Wybory sołtysów w gminie Świecie. Gdzie doszło do zmian?

Zakończył się zasadniczy cykl zebrań sołeckich, których głównym punktem był wybór sołtysów i rad sołeckich. W większości przypadków funkcję tę w dalszym ciągu będą pełnić dotychczasowi sołtysi. Pod znakiem zapytania stoi nadal sytuacja w Głogówku Królewskim

Pod koniec stycznia odbyło się ostatnie zebranie sołeckie. W sumie było ich 13. Porządek każdego z nich był bardzo podobny. Główny punkt stanowił wybór sołtysa. By do tego doszło, w spotkaniu musiało wziąć udział minimum 10 proc. uprawnionych do głosowania. Oczywiście musiał się też znaleźć chętny do pełnienia tej funkcji.
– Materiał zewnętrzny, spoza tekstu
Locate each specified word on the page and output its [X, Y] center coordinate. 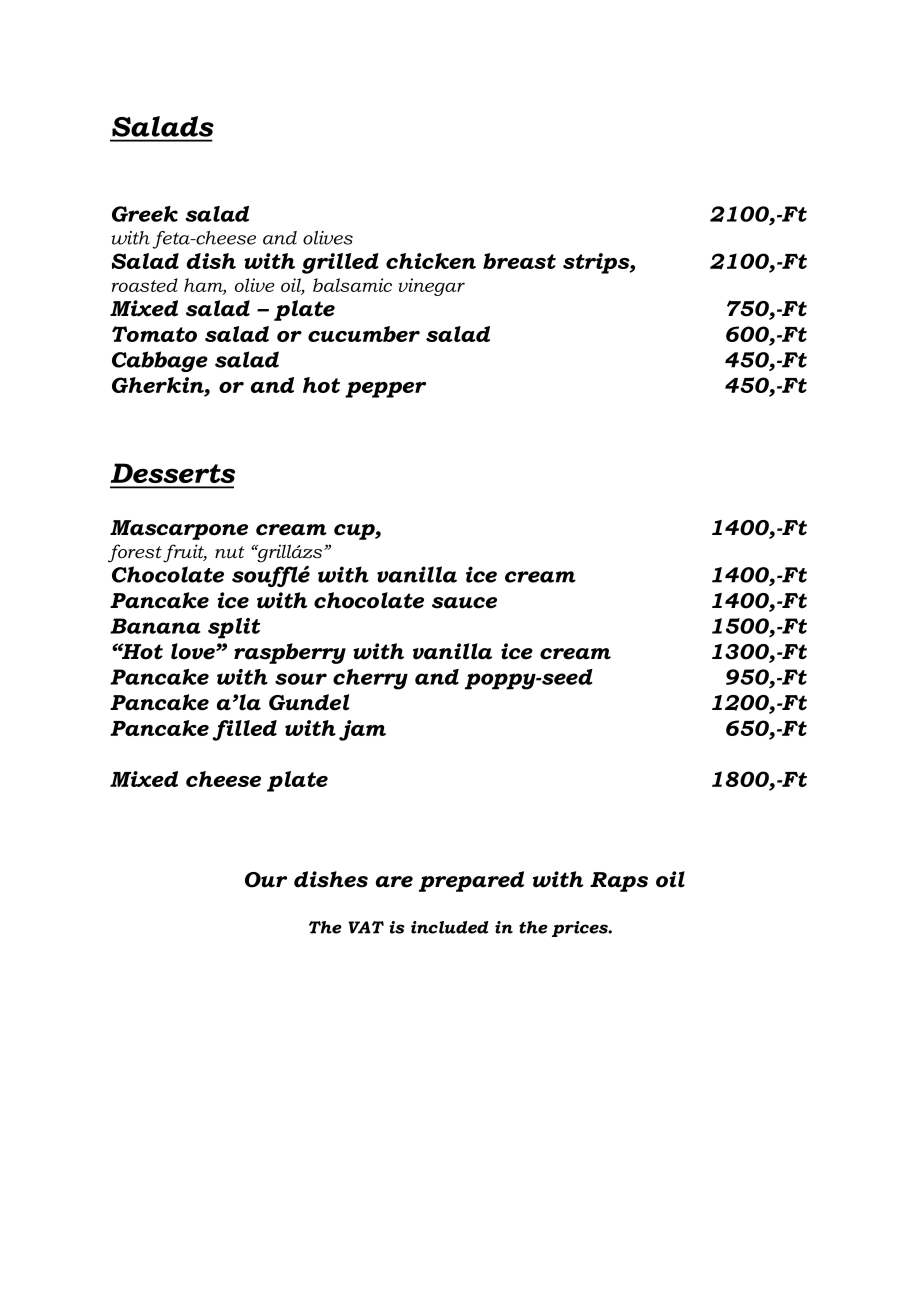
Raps [619, 882]
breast [519, 261]
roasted [145, 285]
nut [230, 552]
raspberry [290, 653]
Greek [145, 214]
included [450, 927]
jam [362, 730]
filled [244, 730]
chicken [431, 261]
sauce [464, 603]
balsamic [352, 285]
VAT [366, 927]
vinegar [432, 287]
Zazwyczaj nie było z tym problemu. Wyjątkiem okazało się Głogówko Królewskie. Dotychczasowa sołtys nie wyraziła zgody na ponowne kandydowanie. Wybory odbędą się ponownie 9 lutego. W przypadku pozostałych sołectw udało się pozytywnie rozstrzygnąć wybory.

W sołectwach Topolinek, Chrystkowo, Wiąg, Polski Konopat, Sulnówko, Sulnowo, Sartowice, Gruczno, Kosowo i Dworzysko mieszkańcy opowiedzieli się za przedłużeniem kadencji obecnych sołtysów.
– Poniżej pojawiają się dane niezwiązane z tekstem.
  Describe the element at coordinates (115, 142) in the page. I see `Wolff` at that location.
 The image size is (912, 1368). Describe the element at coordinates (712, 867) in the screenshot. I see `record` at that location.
Zmiany nastąpiły w Czaplach, gdzie Iwonę Karczewską zastąpił Jarosław Osiak i w Kozłowie, gdzie zamiast Bogdana Taracha sołtysem będzie Maciej Piekarski.

Pojawienie się nowych, młodych sołtysów napawa optymizmem – mówi Leszek Żurek, sekretarz gminy Świecie. – Pora, by głos w ważnych sprawach dla lokalnej społeczności zaczęli zabierać ludzie o świeżym spojrzeniu na sprawy wsi. Potrzeba nowych społeczników, o których coraz trudniej.   

Spotkania sołeckie są również okazją dla mieszkańców do przedstawienia burmistrzowi spraw, szczególnie ważnych dla społeczności poszczególnych wsi.

Najczęściej dotyczyły one bezpieczeństwa i infrastruktury – wyjaśnia Krzysztof Kułakowski, burmistrz Świecia. – Często wskazywano inwestycje na drogach, które nie należą do gminy, ale do powiatu czy województwa. Ich realizacja jest możliwa, ale wiąże się z utrudnieniami natury formalnej.

Stałym tematem rozmów były też podwyżki opłat lokalnych.

Nikt nie lubi podwyżek, ale niestety są one nieuniknione – zaznacza Krzysztof Kułakowski. – Za każdym razem, gdy jestem o to pytany, zwracam uwagę na fakt, że żadna z naszych opłat nie dobija do górnej granicy, na którą pozwala prawo – argumentuje burmistrz.

źródło: swiecie.eu

Aplikacja nswiecie.pl

Jeśli jeszcze tego nie zrobiłeś koniecznie zainstaluj naszą aplikację, która dostępna jest na telefony z systemem Android i iOS.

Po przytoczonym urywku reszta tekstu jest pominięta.